The WordXtra Security Policy has been defined in order to demonstrate our firm commitment to security. This document outlines our security and accessibility policies with respect to WordXtra as a means of communicating directly with our Globalization Management System (GMS), Wordflow.
Site certificate information
Wordbank understands that the security of your business information is of critical importance. As a result, whenever you submit business identifiable information or transfer other information and documents to and from WordXtra, you will be doing so through our secure servers.
Our WordXtra service only allows secure browsers access to the system. The browser's "secure mode" is active only when you are logged into the system. If you are using Internet Explorer, you will be able to tell that you are in a secure mode via the lock icon on the lower bar of your browser window.
Every secure page (i.e. every part of the user interface) on WordXtra has been secured with a digital certificate issued by the Thawte global certificate authority. To view this certificate, click on the image of the closed lock on the bottom bar of your browser window. A small frame displaying site security information will appear. This will allow you to verify the site certification authority and that you are in fact on wordxtra.net or a sub-domain of WordXtra.
Access to pages on WordXtra is granted by possession of a Wordbank-generated username and password pair. No ‘guest’ access is allowed and password information is only accessible by Wordbank IT Services Staff who are bound by an IT security-specific Confidentiality Agreement.

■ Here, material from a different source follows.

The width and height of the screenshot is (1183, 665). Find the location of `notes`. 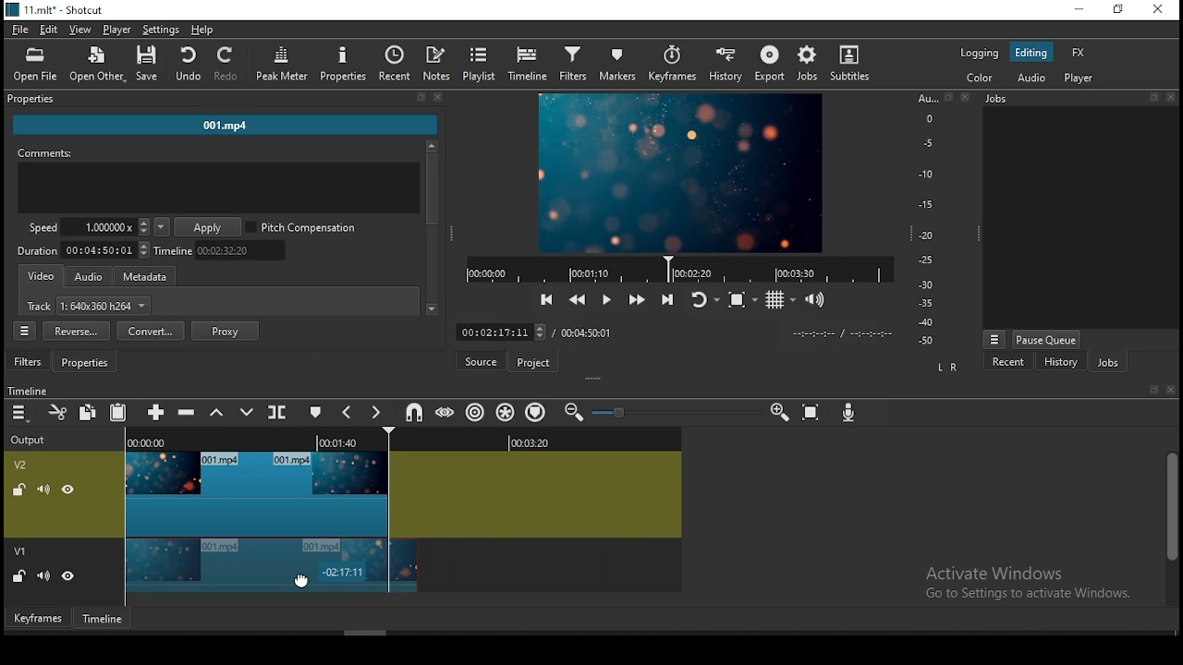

Each time you login to the system you will be required to authenticate your identity by entering your previously supplied username and password. Upon successful login, you are issued a unique "session id" (this does not include any personally identifiable information) allowing you to remain active as long as actions are performed in the system at least once every two weeks. If your session expires through inactivity for a period longer than two weeks, you will be required to re-enter your username and password. If an incorrect password is supplied, or if you simply forget your password, you will not be granted access to the system.
Protection of information being transmitted
We use encryption technology to ensure the safe transmission of your information and documents when logged into the system. Your browser provides security by allowing us to use Secure Socket Layer (SSL) encryption up to 128-bit key length encryption when transmitting information and documents. The number of bits of secret key length varies between 40 and 128 depending on your browser's capability. The highest available bit length is always used. All communication between your computer and WordXtra is encrypted using SSL.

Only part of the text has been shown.